▶ **EXERCISE REQUIREMENTS**
a) Answer these questions using the thread about how to say "test score" in Chinese:
(i) What two Chinese terms does Ema_Skye first give for "test score"?
(ii) According to Chinoise, what is 项 used to measure?
(iii) What does BODYholic say is used in Singapore for academic scores?
b) Copy the records word for word, from the line containing "Given: Select the US region label" down to the line containing "(x=1022, y=425)".

# test score



## estrellastar

大家好 
How do you say "test score" in Chinese?


----------



## Ema_Skye

考试分数，or 考试成绩


----------



## estrellastar

谢谢你！ Thank you so much!


----------



## estrellastar

"一个考试分数“ 对吗？


----------



## estrellastar

Thank you so much. Is ”个“ the measure word for 考试分数?


----------



## Ema_Skye

No.
instead,"一项考试分数" is correct.


----------



## estrellastar

Thank you again!!!


----------



## Ema_Skye

to be exact,"项" is the measure word for “考试".I think it also can measure “考试分数".um,I get a little confused.


----------



## Chinoise

There's no need to add "一项" to "考试成绩", unless you are talking in general.

For instance, the question of:

"What's your test score?"

You say:

你的考试分数如何？

and not:

你的一项考试分数如何？

And to Ema Skye, 项 is not used to measure 考试分数.  It's only to measure 考试.  Because you cannot say 一项分数, but you can say 一项考试.


----------



## Ema_Skye

"一项分数",sounds not bad,maybe.i can not get other words to measure 分数.
you're right that we do not mention measure word in most situations.


----------



## BODYholic

In Singapore and typically for academic scores, we say 这*科*的分数.

In some cases, a subject (科) examination may make up of different components. E.g. Written and oral test. We say 这科有两项测试(笔试与口试）。E.g. 笔试(这项测试)我得到蛮高分。


----------



## Chinoise

Ema_Skye said:


> "一项分数",sounds not bad,maybe.i can not get other words to measure 分数.
> you're right that we do not mention measure word in most situations.


 
I think the measurement for 分数 is 分.  For instance, we often hear students asking each other:

昨天的考試你考幾分﹖


----------



## Ema_Skye

to Chinoise:

I define 考试分数/test score as a kind of item or data.
Score is not 分 but 分数.分 means mark.And score is not same as mark.You can not say 100 scores but 100 marks.
In other words,one test score means the score you get in one exam.We measure it as 一项/一次/一科（depending on context）,not 一分.


----------

▶ **EXCERPTED RECORDS**
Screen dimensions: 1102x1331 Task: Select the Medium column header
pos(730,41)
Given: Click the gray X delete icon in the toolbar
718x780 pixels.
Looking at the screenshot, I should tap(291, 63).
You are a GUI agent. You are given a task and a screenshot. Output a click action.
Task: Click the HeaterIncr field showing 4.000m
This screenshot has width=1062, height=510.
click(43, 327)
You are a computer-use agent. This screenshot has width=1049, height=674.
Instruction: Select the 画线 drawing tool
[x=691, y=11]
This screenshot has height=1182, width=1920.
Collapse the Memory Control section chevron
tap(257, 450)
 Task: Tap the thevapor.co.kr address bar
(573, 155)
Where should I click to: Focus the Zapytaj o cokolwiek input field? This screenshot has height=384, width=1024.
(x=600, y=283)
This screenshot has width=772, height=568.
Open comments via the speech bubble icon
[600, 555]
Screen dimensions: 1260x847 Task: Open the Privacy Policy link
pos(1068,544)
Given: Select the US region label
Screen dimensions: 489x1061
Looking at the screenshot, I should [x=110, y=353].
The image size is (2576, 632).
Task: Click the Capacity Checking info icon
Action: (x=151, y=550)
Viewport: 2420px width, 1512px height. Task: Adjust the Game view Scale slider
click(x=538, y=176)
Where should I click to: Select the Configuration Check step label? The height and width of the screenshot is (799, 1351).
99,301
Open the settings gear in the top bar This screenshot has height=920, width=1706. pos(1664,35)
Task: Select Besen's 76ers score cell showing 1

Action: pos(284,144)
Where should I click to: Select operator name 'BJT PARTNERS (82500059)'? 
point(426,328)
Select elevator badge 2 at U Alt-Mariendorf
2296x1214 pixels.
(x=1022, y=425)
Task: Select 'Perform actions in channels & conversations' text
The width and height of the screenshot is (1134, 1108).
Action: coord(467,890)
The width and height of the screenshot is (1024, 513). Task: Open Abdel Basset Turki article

▶ **PER-TASK ANSWERS**
a)
(i) 考试分数 or 考试成绩
(ii) Only 考试, not 考试分数
(iii) 这科的分数

b)
Given: Select the US region label
Screen dimensions: 489x1061
Looking at the screenshot, I should [x=110, y=353].
The image size is (2576, 632).
Task: Click the Capacity Checking info icon
Action: (x=151, y=550)
Viewport: 2420px width, 1512px height. Task: Adjust the Game view Scale slider
click(x=538, y=176)
Where should I click to: Select the Configuration Check step label? The height and width of the screenshot is (799, 1351).
99,301
Open the settings gear in the top bar This screenshot has height=920, width=1706. pos(1664,35)
Task: Select Besen's 76ers score cell showing 1

Action: pos(284,144)
Where should I click to: Select operator name 'BJT PARTNERS (82500059)'? 
point(426,328)
Select elevator badge 2 at U Alt-Mariendorf
2296x1214 pixels.
(x=1022, y=425)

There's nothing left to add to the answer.